| Teks Kutipan |
JAKARTA– PT Vale Indonesia Tbk (INCO), emiten pertambangan nikel, mencatatkan kinerja finansial positif sepanjang 2018. Hal itu dibuktikan dari raihan laba bersih yang melonjak dari rugi bersih ada 2017. Peningkaan kinerja finansial itu ditopang kenaikan harga dan juga pendapatan usaha.

Selam 2018, Vale mencatatkan pendapatan sebesar US$ 776,9 juta (audited), naik 23% dibandingkan pendapatan 2017 sebesar US$ 629,33 juta ditopang kenaikan harga jual nikel. Harga realisasi rata-rata pengiriman nikel dalam matte di tahun 2018 sebesar US$10.272 per ton, naik dari harga 2017 sebesar US$8.106 per ton.

Padahal pada 2018, Vale memproduksi 74.806 metrik ton nikel dalam matte, turun hampir 3% dari produksi tahun lalu sebesar 76.807 metrik ton. Nico Kanter, CEO dan Presiden Direktur Vale Indonesia, mengatakan penurunan ini terutama didorong oleh kandungan rata-rata nikel yang lebih rendah pada 2018 dan dampak dari kegiatan pemeliharaan yang tidak terencana pada kuartal III 2018.

| Tugas Latihan |
1/ Apakah tiap pernyataan ini sesuai dengan teks kutipan: (a) pendapatan Vale pada 2018 naik 23% dibandingkan 2017; (b) produksi nikel dalam matte pada 2018 lebih tinggi daripada 2017; (c) harga realisasi rata-rata pengiriman nikel dalam matte pada 2018 sebesar US$10.272 per ton? Jawab ya atau tidak untuk masing-masing, lalu kutip persis kata-kata penentunya dari teks.
2/ Cetak bagian teks kutipan antara "Padahal pada 2018, Vale" dan "kuartal III 2018.", termasuk keduanya.
Baris-baris data tidak berhubungan dengan teks kutipan.

| Data Ditampilkan |
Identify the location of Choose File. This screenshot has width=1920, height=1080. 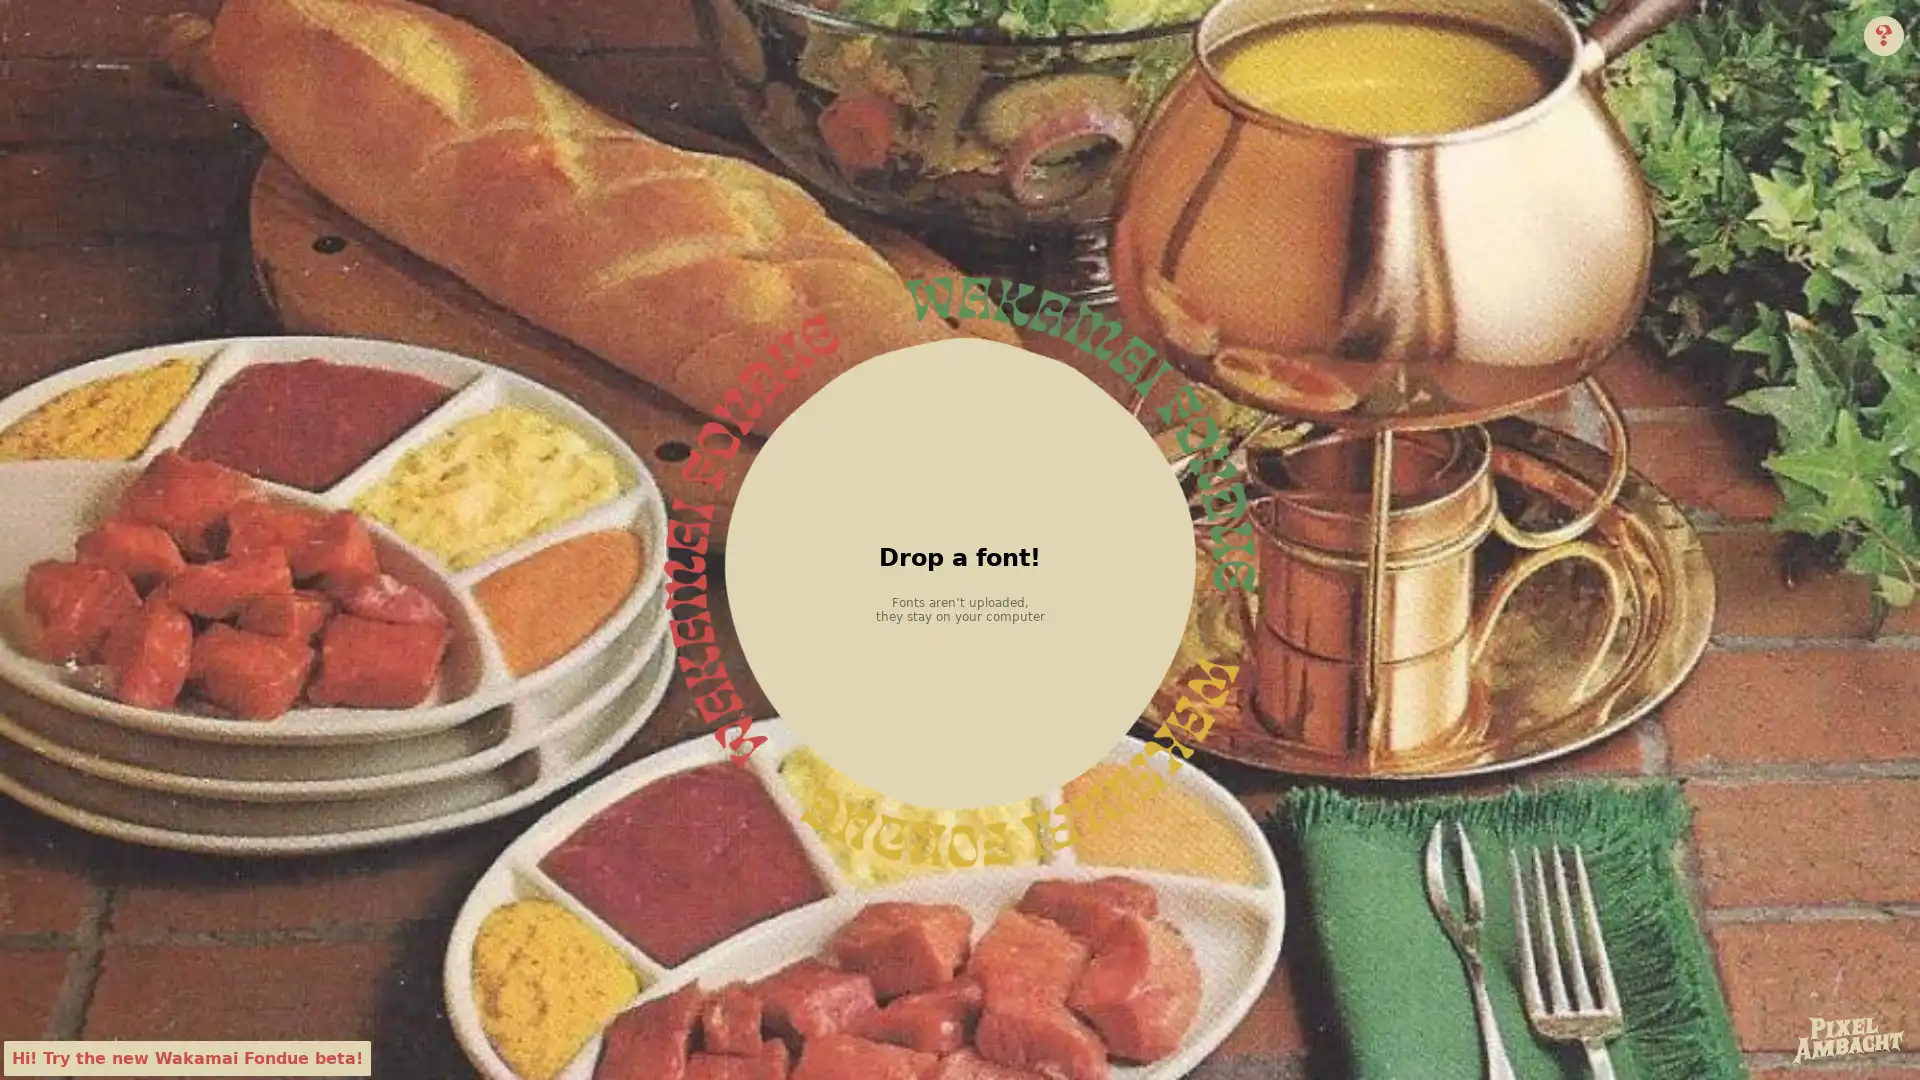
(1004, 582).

| Hasil Latihan |
1/
(a) Ya: "naik 23% dibandingkan pendapatan 2017 sebesar US$ 629,33 juta"
(b) Tidak: "turun hampir 3% dari produksi tahun lalu sebesar 76.807 metrik ton"
(c) Ya: "Harga realisasi rata-rata pengiriman nikel dalam matte di tahun 2018 sebesar US$10.272 per ton"

2/
Padahal pada 2018, Vale memproduksi 74.806 metrik ton nikel dalam matte, turun hampir 3% dari produksi tahun lalu sebesar 76.807 metrik ton. Nico Kanter, CEO dan Presiden Direktur Vale Indonesia, mengatakan penurunan ini terutama didorong oleh kandungan rata-rata nikel yang lebih rendah pada 2018 dan dampak dari kegiatan pemeliharaan yang tidak terencana pada kuartal III 2018.